Given instruction:
Pick up the forum thread about shelter rabbits below and continue writing it from the point where it stops.

Passage provided:
▬▬▬

As for the Giant Chinchilla :cry1:A whopping _22 pounds_ of total love who came to Chicago Ridge and came thisclose to coming home with me, Fiona's and my family's preferences notwithstanding. We were told he was just about a year old. He was adopted quickly by a family with a disabled husband who just adored him -and the bunny was dead within a week. At necropsy, the vet felt his organs were that of a ten-year old rabbit. No idea whether he was vastly older than we were told, or whether his enormous size did his organs in at a young age.


----------



## Jenk (Jul 13, 2009)

*BlueFrog wrote: *


> Toji is super cute and one of the sweetest buns I've met. She's one of those rare "total package" pets and I hope she finds a great home ASAP, especially since she's been a shelter bun twice.



_Awww_...I hope that both Toji and Alex find their forever homes ASAP.





> As for the Giant Chinchilla :cry1:A whopping _22 pounds_ of total love who came to Chicago Ridge and came thisclose to coming home with me, Fiona's and my family's preferences notwithstanding. We were told he was just about a year old. He was adopted quickly by a family with a disabled husband who just adored him -and the bunny was dead within a week. At necropsy, the vet felt his organs were that of a ten-year old rabbit. No idea whether he was vastly older than we were told, or whether his enormous size did his organs in at a young age.

▬▬▬

Dataset extract:
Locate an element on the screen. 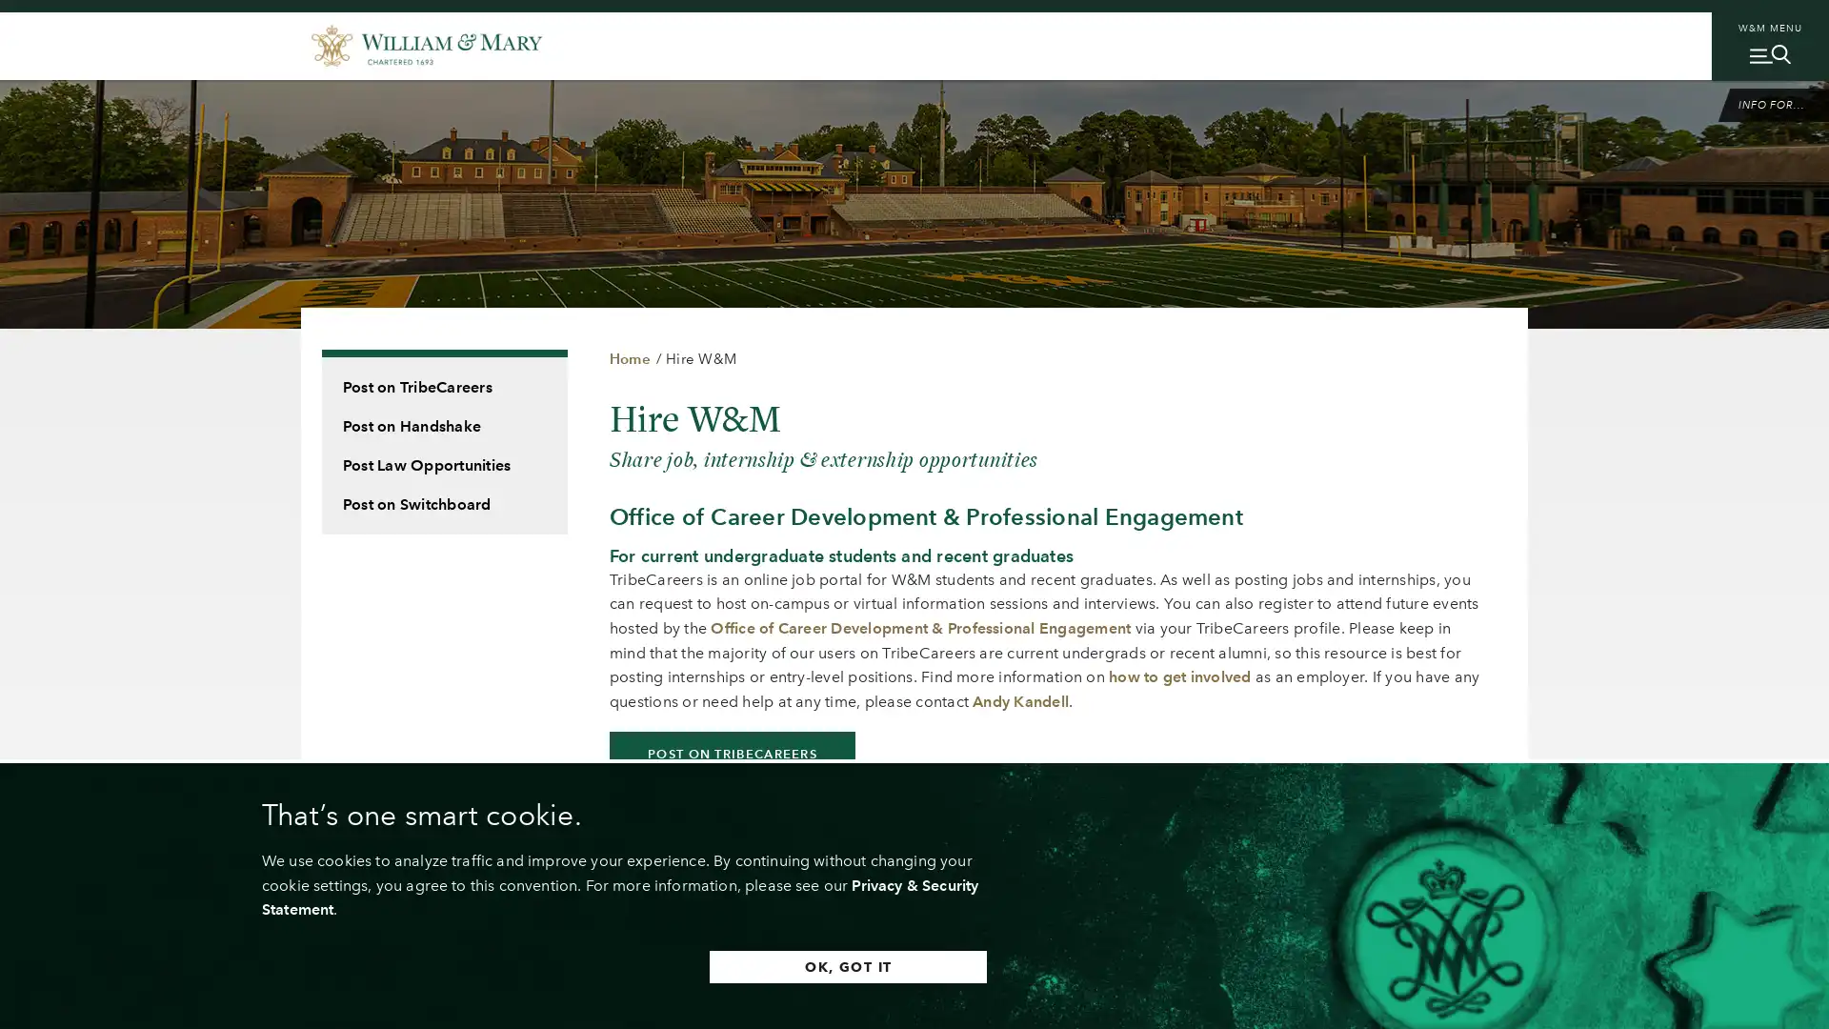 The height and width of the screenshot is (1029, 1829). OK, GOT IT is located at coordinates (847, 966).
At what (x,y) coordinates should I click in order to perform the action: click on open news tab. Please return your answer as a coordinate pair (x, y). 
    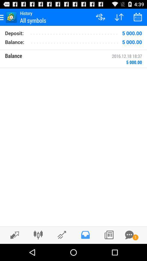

▬▬▬

Answer to this problem:
_Wow_. :cry2 That poor family...the shock and heartache that they must have felt. Hopefully, they'll brave bun ownership again.


----------



## BlueFrog (Jul 17, 2009)

Oversized photos for an oversized bunny! 

Click here

And here


----------



## AngelnSnuffy (Jul 18, 2009)

Wow! Gorgeousness!


----------



## Jenk (Jul 18, 2009)

*BlueFrog wrote: *


> Oversized photos for an oversized bunny!
> 
> Click here
> 
> And here




_EEEEEEEE!!!!_ Most people seem to prefer lop ears; I am an utter fool for straight bun ears. 

I pretend that Zoe's and Pink's ears are made of dark chocolate, while Emma's are caramel. And I tell the buns, "I'm gonna nibble your ears." I wonder what I could pretend a gray bun's ears are....Somehow, the idea of nibbling on a dust bunny isn't overly appealing. _LOL_

Okay, so I cannot--can _NOT_--have a Flemmie--much less a fourth bun. But Alex is a beaut! If you have any further contact with him, please give him pets (as well as hugs and kisses, if he'll let you), and whisper to him that they're from me.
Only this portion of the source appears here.